_WHAT TO WORK ON_.
Reproduce every record below exactly, without the pictures.

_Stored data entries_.
^^^^^^^^^^^^^^^^

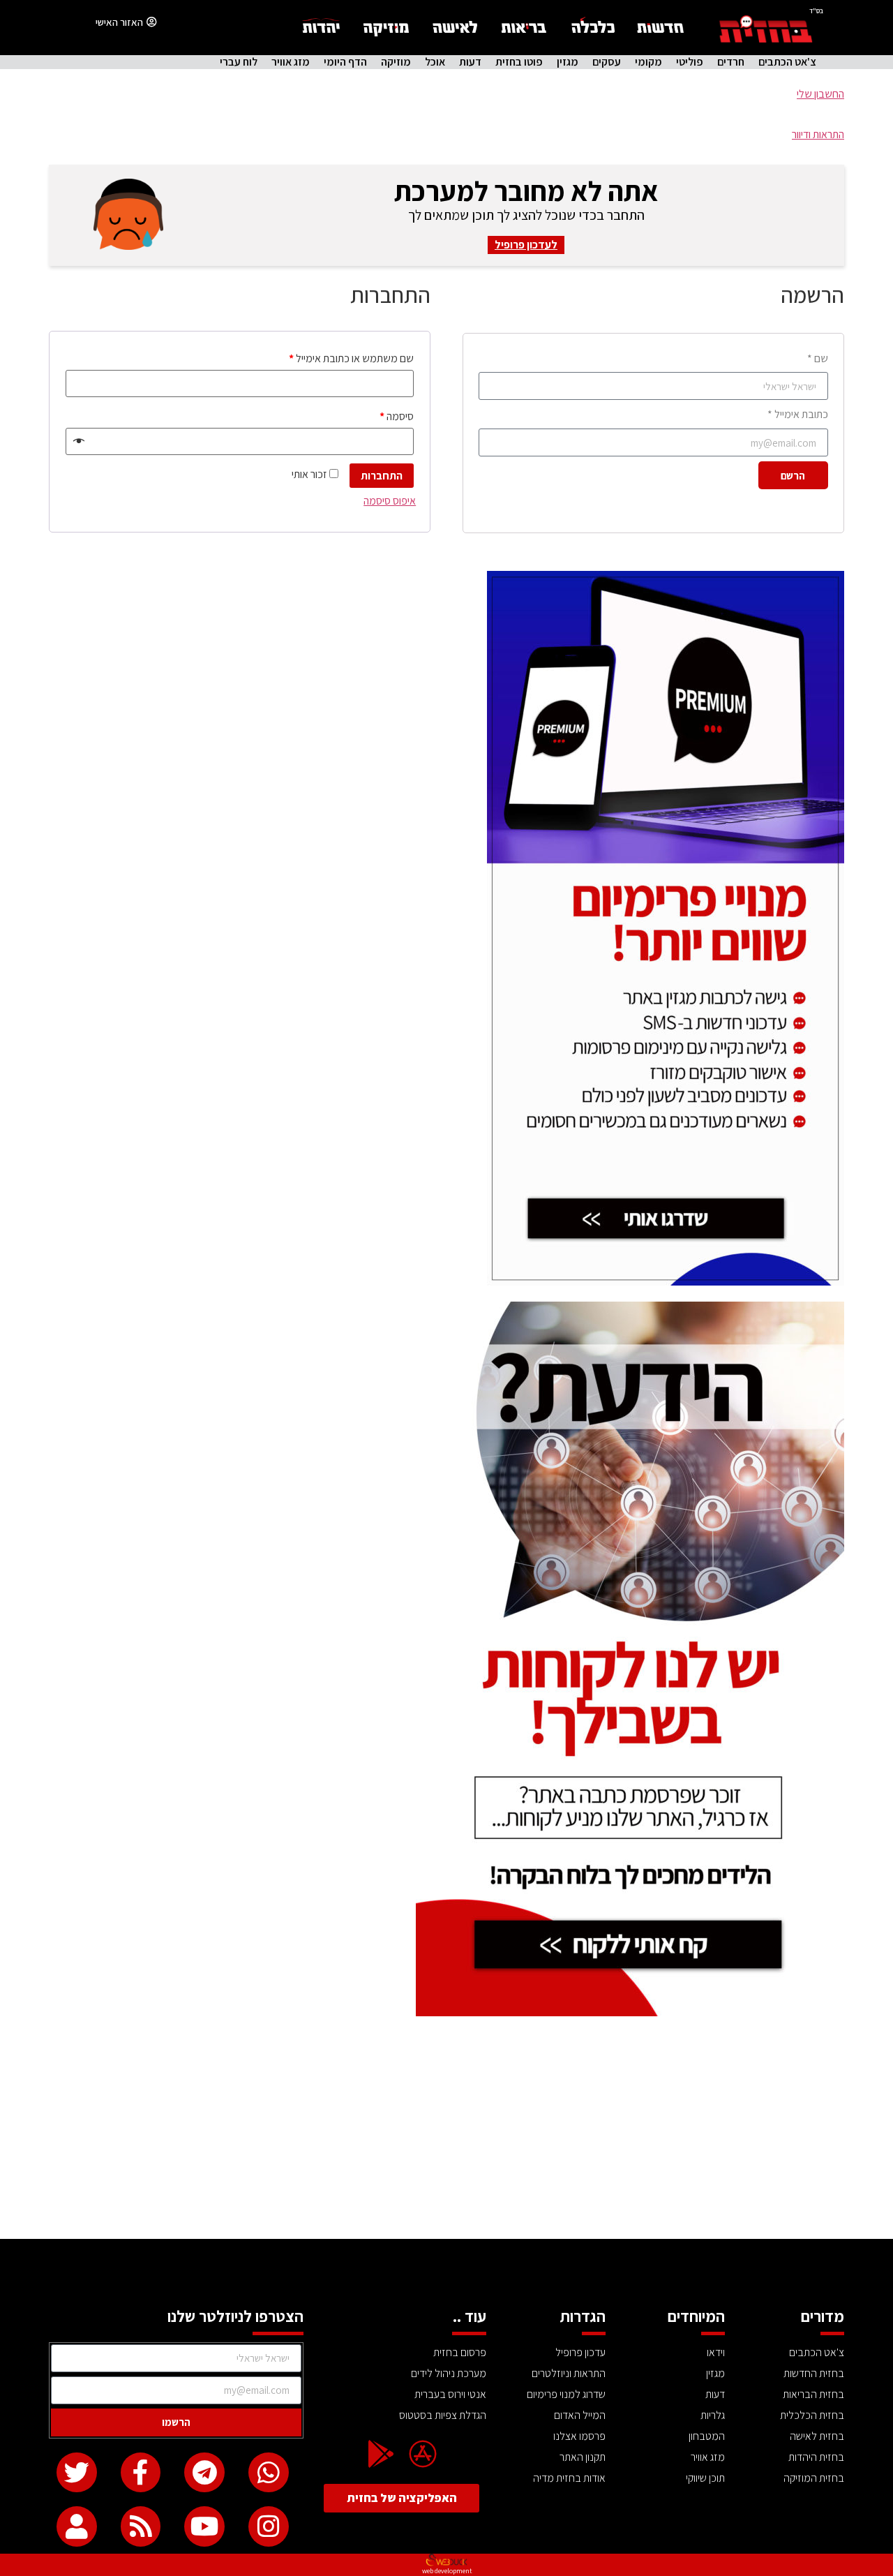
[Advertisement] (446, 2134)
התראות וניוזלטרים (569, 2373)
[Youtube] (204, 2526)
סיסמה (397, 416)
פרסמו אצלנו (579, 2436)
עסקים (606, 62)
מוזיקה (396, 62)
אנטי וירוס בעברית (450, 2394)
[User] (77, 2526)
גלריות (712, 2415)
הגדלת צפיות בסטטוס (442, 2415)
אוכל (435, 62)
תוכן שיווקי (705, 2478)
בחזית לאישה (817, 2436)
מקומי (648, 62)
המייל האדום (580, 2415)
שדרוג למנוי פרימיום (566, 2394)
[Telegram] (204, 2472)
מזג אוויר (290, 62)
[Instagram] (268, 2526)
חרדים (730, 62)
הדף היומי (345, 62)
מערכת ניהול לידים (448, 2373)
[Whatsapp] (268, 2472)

^^^^^^^^^^^^^^^^

_SOLUTION FOR THIS EXERCISE_.
[Advertisement] (446, 2134)
התראות וניוזלטרים (569, 2373)
[Youtube] (204, 2526)
סיסמה (397, 416)
פרסמו אצלנו (579, 2436)
עסקים (606, 62)
מוזיקה (396, 62)
אנטי וירוס בעברית (450, 2394)
[User] (77, 2526)
גלריות (712, 2415)
הגדלת צפיות בסטטוס (442, 2415)
אוכל (435, 62)
תוכן שיווקי (705, 2478)
בחזית לאישה (817, 2436)
מקומי (648, 62)
המייל האדום (580, 2415)
שדרוג למנוי פרימיום (566, 2394)
[Telegram] (204, 2472)
מזג אוויר (290, 62)
[Instagram] (268, 2526)
חרדים (730, 62)
הדף היומי (345, 62)
מערכת ניהול לידים (448, 2373)
[Whatsapp] (268, 2472)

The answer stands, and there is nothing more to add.